With decades of nursing experience — DNP, RN, CHFN, CDCES and CGNC — Rich is also a senior clinical instructor at Emory University’s Nell Hodgson Woodruff School of Nursing. When not establishing and maintaining inpatient and outpatient heart failure services for Emory Johns Creek or instructing at Emory University, Rich is president of Nurses Heart to Heart , a nonprofit she founded in 2010.

“She has traveled to all Mongolian provinces to train and provide equipment for nurses, midwifes, and health care workers in administering lifesaving care,” the ANCC said in a news release. “In Iraq she helped establish the Nursing and Midwifery Development Centre and has supported scholarships for women in Iraqi refugee camps to attend nursing school. Recently, she earned board certification as a Global Nurse Consultant through the International Council of Nurses (ICN), further affirming her commitment to advancing nursing practice on a global scale.”

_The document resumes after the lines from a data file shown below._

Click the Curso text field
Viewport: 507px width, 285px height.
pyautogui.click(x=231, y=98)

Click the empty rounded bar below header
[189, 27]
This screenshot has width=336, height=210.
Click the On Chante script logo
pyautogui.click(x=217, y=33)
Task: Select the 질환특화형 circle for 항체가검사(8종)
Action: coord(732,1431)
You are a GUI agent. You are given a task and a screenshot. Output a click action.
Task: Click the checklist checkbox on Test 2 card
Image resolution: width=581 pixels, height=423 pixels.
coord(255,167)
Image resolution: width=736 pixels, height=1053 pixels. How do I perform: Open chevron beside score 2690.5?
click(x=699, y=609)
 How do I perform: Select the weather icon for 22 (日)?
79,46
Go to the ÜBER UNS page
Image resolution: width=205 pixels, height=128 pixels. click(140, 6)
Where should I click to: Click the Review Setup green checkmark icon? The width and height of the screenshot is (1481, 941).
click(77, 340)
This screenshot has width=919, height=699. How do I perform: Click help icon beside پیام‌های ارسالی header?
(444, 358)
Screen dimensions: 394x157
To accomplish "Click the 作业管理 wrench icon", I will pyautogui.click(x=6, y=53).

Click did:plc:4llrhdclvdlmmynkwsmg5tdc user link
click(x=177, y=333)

According to the organization’s website, Nurses Heart to Heart has treated patients and trained workers during 13 trips to Mongolia, six to Iraq and one to Tanzania.

“What began as a mission to teach CPR and supply manikins to nurses in one developing country has grown to include educating nurses in multiple low- and lower-middle-income countries,” according to the website.

“We provide these nurses, community midwifes, and medical staff with education specific to the areas where they currently practice, and we help provide the basic medical supplies they need to do their work,” it states. “Our current focus prioritizes nurses and their colleagues in areas that are recovering from war and armed conflict.”

Rich received the magnet model Transformational Leadership Award for her influential work in Georgia and abroad. Vanderbilt University Emergency Department sexual assault nurse examiner and clinical nurse Katrina Brown earned the Structural Empowerment Award. Sarasota Memorial Health Care System’s Acute Pain Service advanced specialty program coordinator Diane Scheb took home the Exemplary Professional Practice Award.

Prisma Health Oconee Memorial post-anesthesia and critical care nurse Kayla Witthoeft was given the New Knowledge, Innovations and Improvements Award. Akron Children’s Hospital lead pediatric nurse practitioner Leah Rawdon was awarded for Empirical Outcomes.

The five winners represent the five parts of the magnet model.